For me, the pandemic ended last week. Two things happened: 1) I spent a week with a family member who was testing positive and I didn’t get sick; and 2) Japan opened to tourists.
The first event came with a day’s warning before my husband and I took our first flight since 2019. Louise, his oldest sister, who lives in Oregon, said she had tested positive after being exposed to her husband, who lives in nursing care and had just gotten Covid. But Louise had no symptoms except a cough. We and another sister and her husband, who had planned to meet us in Oregon, decided to go ahead with the trip.
We were careful—everybody was triply vaccinated and wore N95 masks most of the time. We spent most of our time outside, walking and talking and eating. The weather was wonderful. The company was wonderful. Everybody felt fine and nobody got sick. End of story. I felt free of pandemic worry and more secure about handling Covid if I did contract it. This seemed like a real bottom line.

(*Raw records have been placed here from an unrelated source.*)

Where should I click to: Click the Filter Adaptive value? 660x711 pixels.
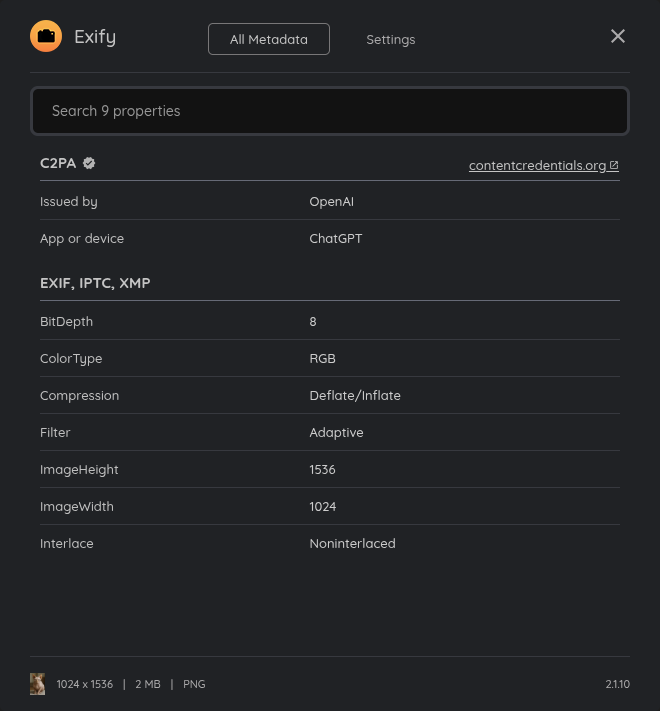336,432
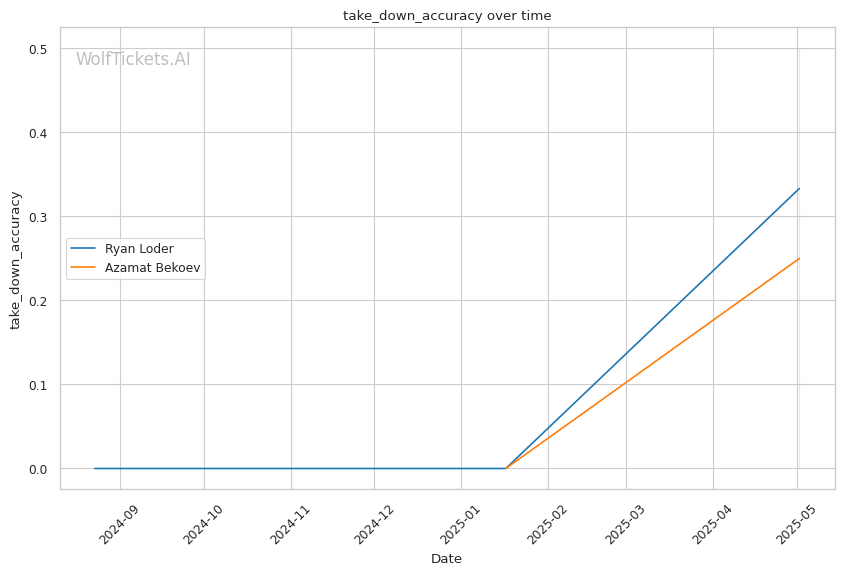Click the blue line's final peak point
The height and width of the screenshot is (575, 844).
coord(799,189)

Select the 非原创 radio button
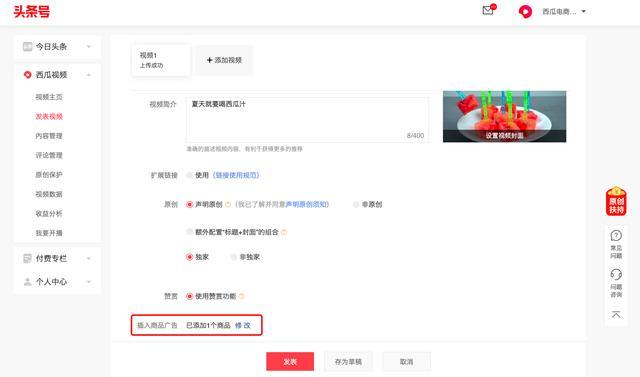(x=356, y=204)
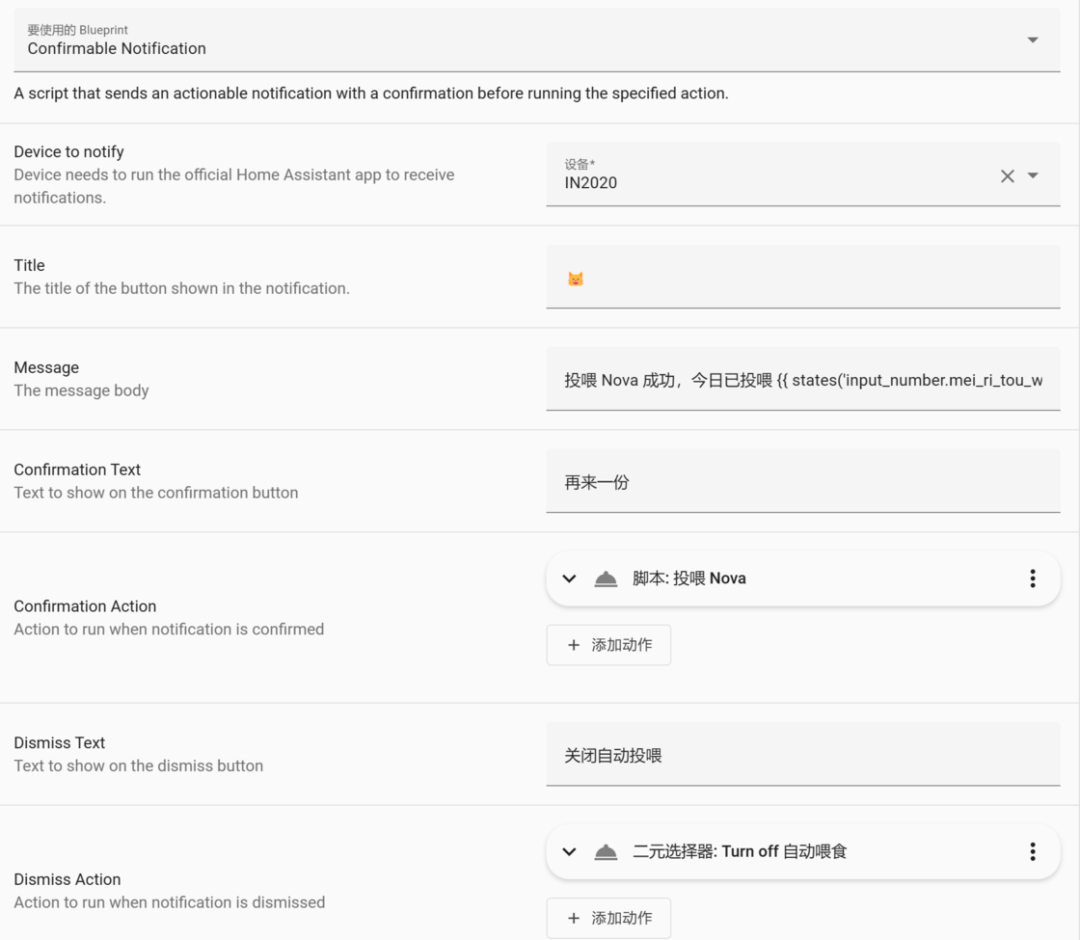The width and height of the screenshot is (1080, 940).
Task: Click the 投喂 Nova action service icon
Action: (x=606, y=578)
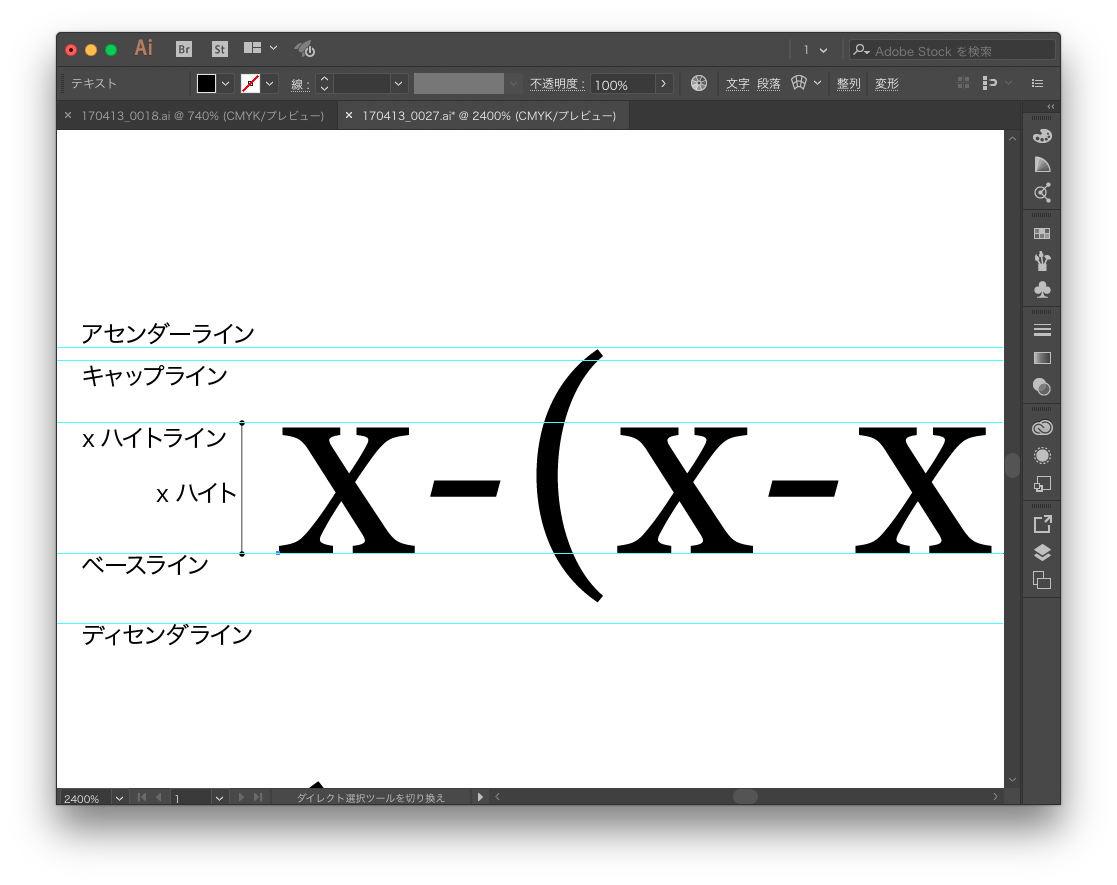Click the 文字 (Character) link
The height and width of the screenshot is (885, 1117).
(x=737, y=83)
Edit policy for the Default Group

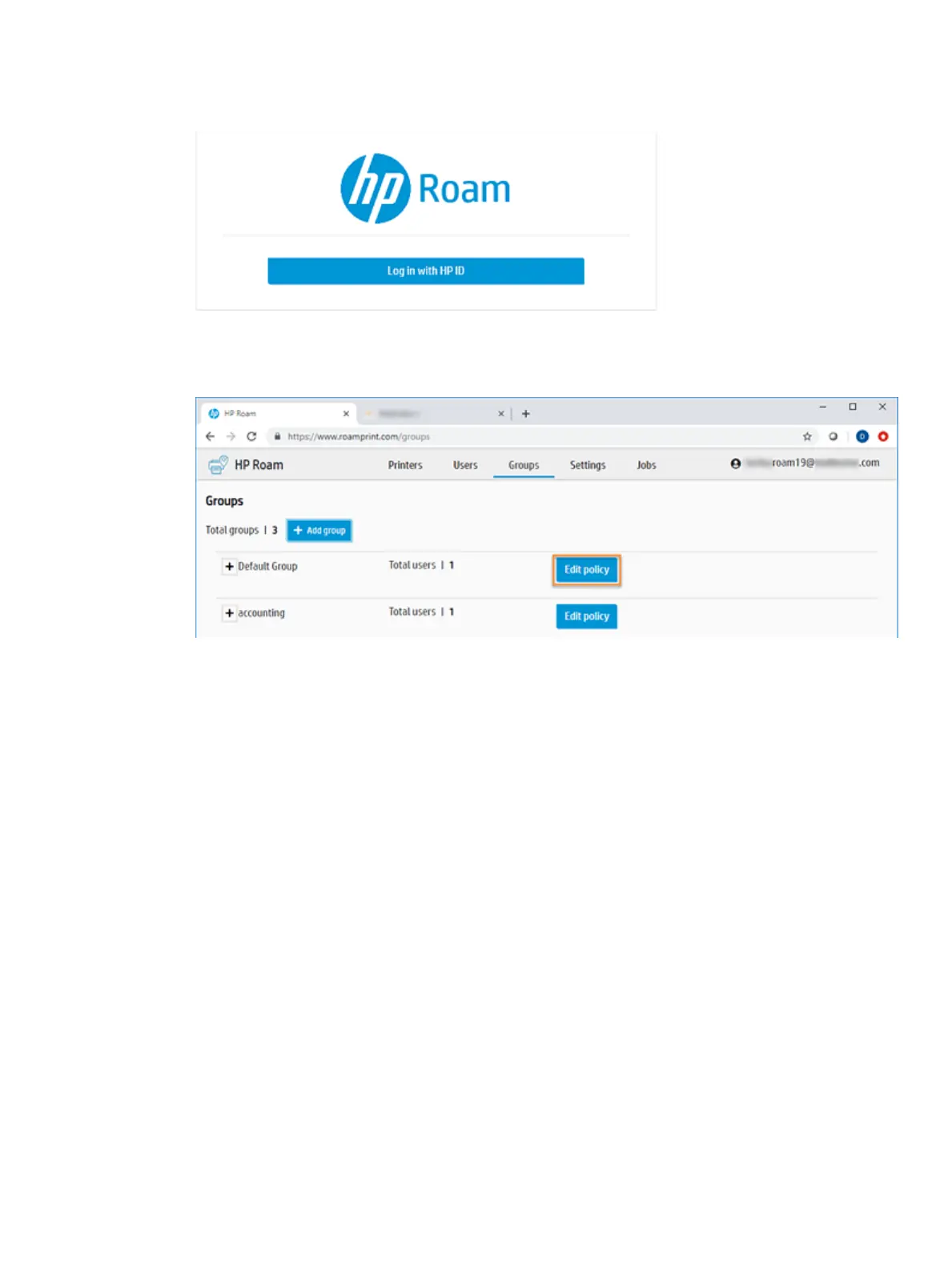586,570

Maybe in the same way, Japan decided to ease out of its pandemic worry. It was shut tight to tourists for most of the last two-and-a-half years, then opened to very restricted, small, fully guided tours over the summer. But while it was still all but shut down, Japan experienced a sharp wave of the latest Omicron variety, which may have suggested that foreigners weren’t to blame. So in late August, under pressure from economic leaders, the government announced that on September 7 the country would open to most kinds of non-guided tourism, although requiring bookings to be made through travel agencies.
I’ve been tracking this closely because for the past year I have been planning a trip to Japan—planning, scheduling, and actually booking, with money down. It’s not just me—this will be a Myers Girls trip, with my daughter, daughter-in-law, and two granddaughters, ages 3 and 12. We scheduled it for November 2022, with many assurances that Japan would probably be open by then as well as contingencies for refunds or rescheduling if it wasn’t.
But we’ve been biting our nails because Japan has been the last major holdout, besides China.
Now my travel consultant assures me that our trip is 100% good to go, time to pay the rest of that considerable chunk of cash. And I am going back to renewing my Japanese fluency in preparation for a super, fully planned, self-guided, once-in-a-lifetime blast of a trip with my girls.
The end of my pandemic apparently inspires me to take up writing again.
Is your pandemic over? If so, how did it end? What did it inspire you to do?